Pretty broad subjects. Difficult, too. in that they are largely unknowable. (If you knew there was an error, you would have fixed it!)
Can a program be error free? Probably not. (Old joke: The only error-free program is one that is not used). However, if you make a programming product that other folks use, you get errors pointed out quickly — and not always politely!
To minimize errors you first must design the program properly. There’s definitely an art to doing it. Clarity is key — and like any human activity, some are better at it than others.
Next, the code itself should follow standard conventions so that it is, well, readable. Readable? Yes, it is so easy to write “clever” code, that works, but in two weeks will look like gibberish. “Gee, what was I thinking of? Oh, now I see. But what is that variable? A typo?” If you’ve never programmed, this scenario is hard to imagine. If you have — you’ll be nodding!
As to side effects and unintended consequences, these are difficult to estimate before hand.

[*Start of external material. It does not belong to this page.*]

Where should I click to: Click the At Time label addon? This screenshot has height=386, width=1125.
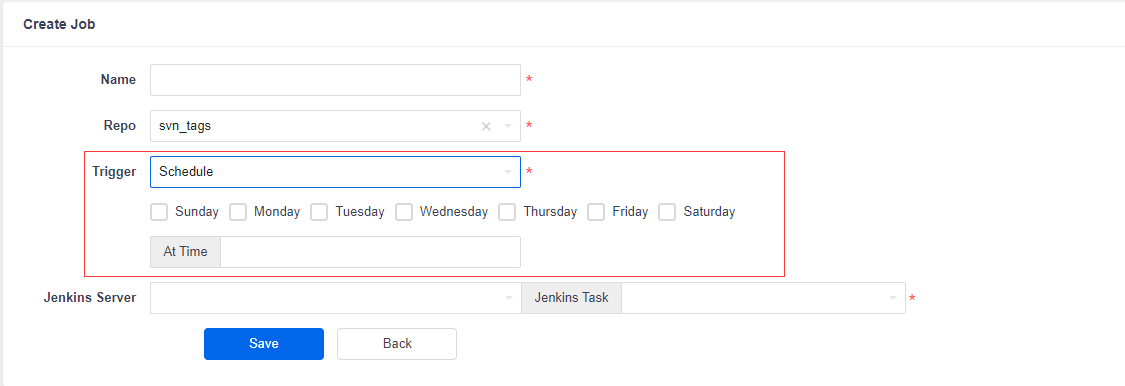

With experience and, again, proper methods, some can be identified — best at the design process, before any coding takes place.
To illustrate, Consider an overly simple example:
We want to build a program that will let someone input numbers, one at a time and when a zero is input, add them all and output the sum. Pretty simple. Only tricky part is that the program doesn’t know how many numbers to expect. It has to “look” for a zero to know. (BTW, that would be a disaster in a large file of numbers, because a zero could be anywhere. You wouldn’t want to get a partial sum, just because one of the data items is zero.)

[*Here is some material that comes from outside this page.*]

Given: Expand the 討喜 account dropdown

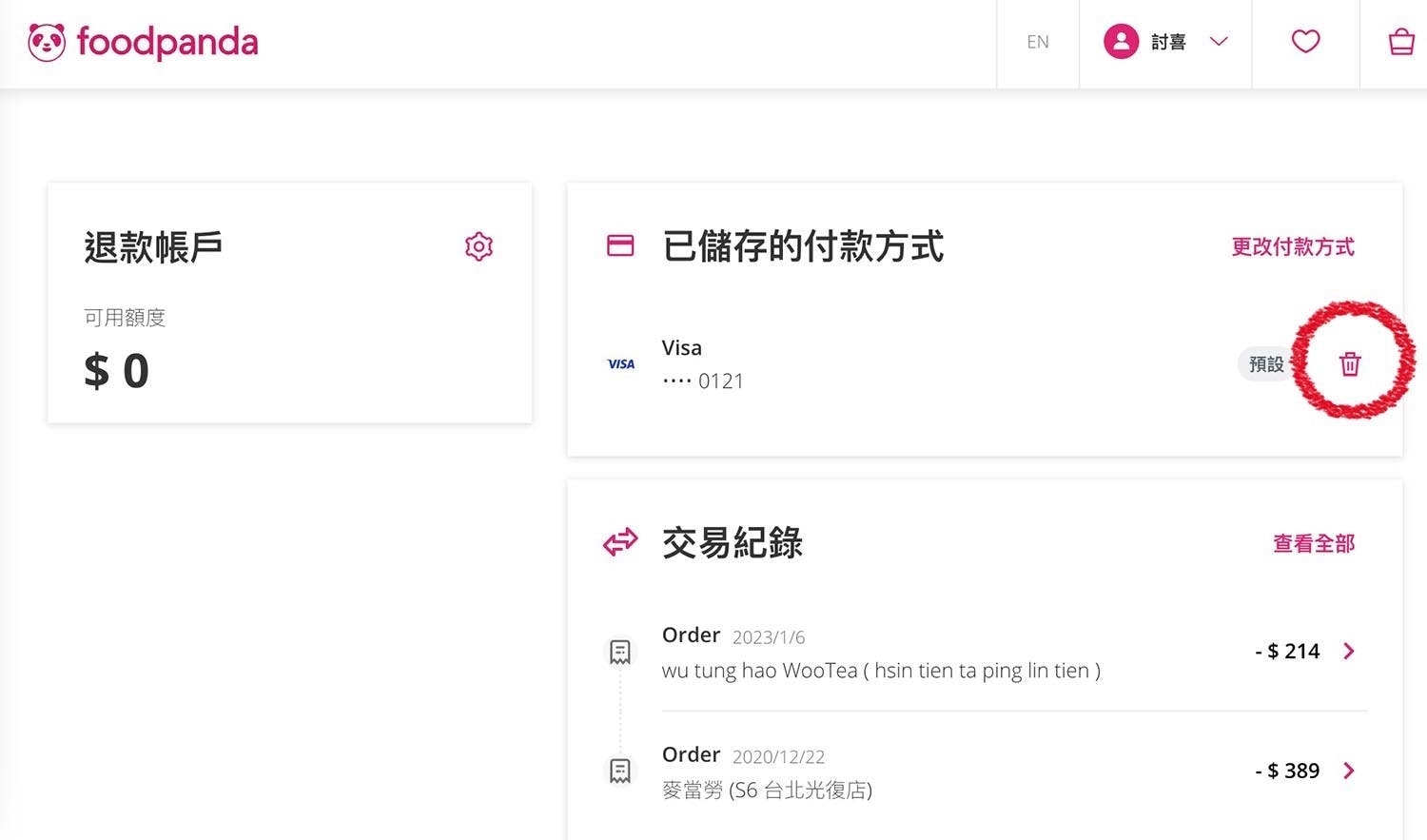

OK, I build it and, hooray, it works. For a test, I input 3, 7, 22.3, 0 and get a printout that says, 32.3. Perfect. All done.
I now give it to some friends and they input 42, 3, 16.5, #44, 0. What happens? I get a phone call. 😥 “Are you kidding? That program doesn’t work!” They send me the input data (and clever fellow that I am) I spot the ‘#’ immediately. What to do? My “perfect” program works — as long as the inputs are only numbers. It doesn’t know what to do with the ‘#’ sign. Responding, “Hey, careless people, check your inputs!” might not be optimal! Good way to lose friends (and customers!)

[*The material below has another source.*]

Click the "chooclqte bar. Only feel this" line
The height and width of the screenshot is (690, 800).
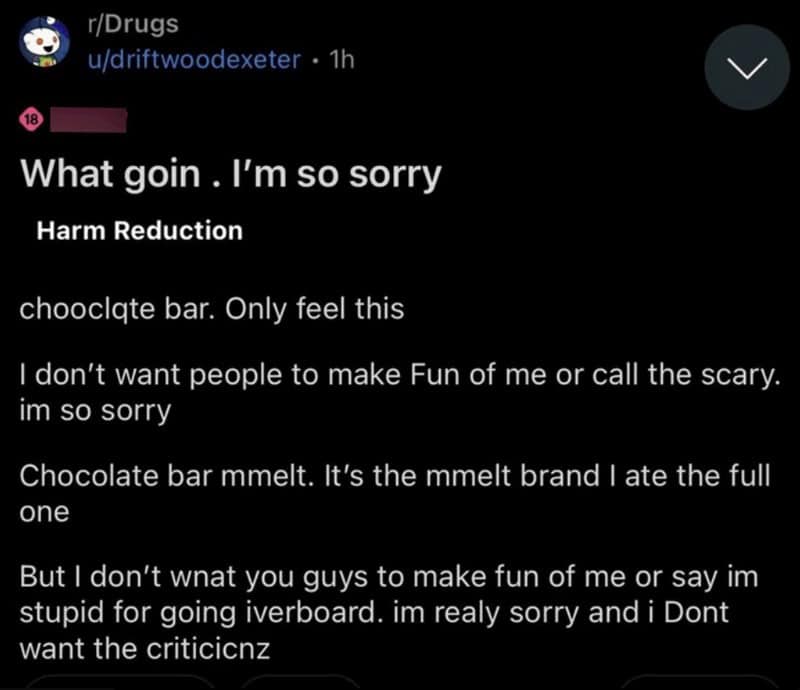point(212,308)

Probably the simplest solution is to modify the program. Put in an “If” clause that checks to make sure each input is a number. If not, stop, tell the user, and ask for a correct input. (That would take more code than the original program!) If the program is just for me, I don’t need that kind of “hand holding”. I know the limitations. Plus, I don’t want to bother inputting (and testing) the error catching code.
Here’s another potential problem — but much more subtle. Suppose that my code uses an internal memory location to hold the partial sums. So, as each number is read in it just adds it to whatever is in that location and stores the sum back. Certainly a reasonable way to do it.
But suppose that I make a mistake and, by accident, select a memory location that just happens to be inside another program on your computer. Now, my program works fine, but when you try (maybe next week) to use that other program it fails. (At least you’ll never know that I caused it!) We call that a “mad-bomber” error. Fortunately. most languages and operating systems now prevent that from happening. (Don’t tell anyone but it still can happen.)
I’ve been in the programming business for many years. Worked with some very smart folks.. We all have horror stories of an extremely well tested product failing almost immediately when others (who weren’t involved in the building) started using it. It’s very difficult to think of all of the possible side effects and errors. Building software products can be very humbling!
Over the years, professionals have developed good practices and methods to minimize many programming errors. But we still need clear, logical thinking.
That kind of thinking must start at training’s beginning.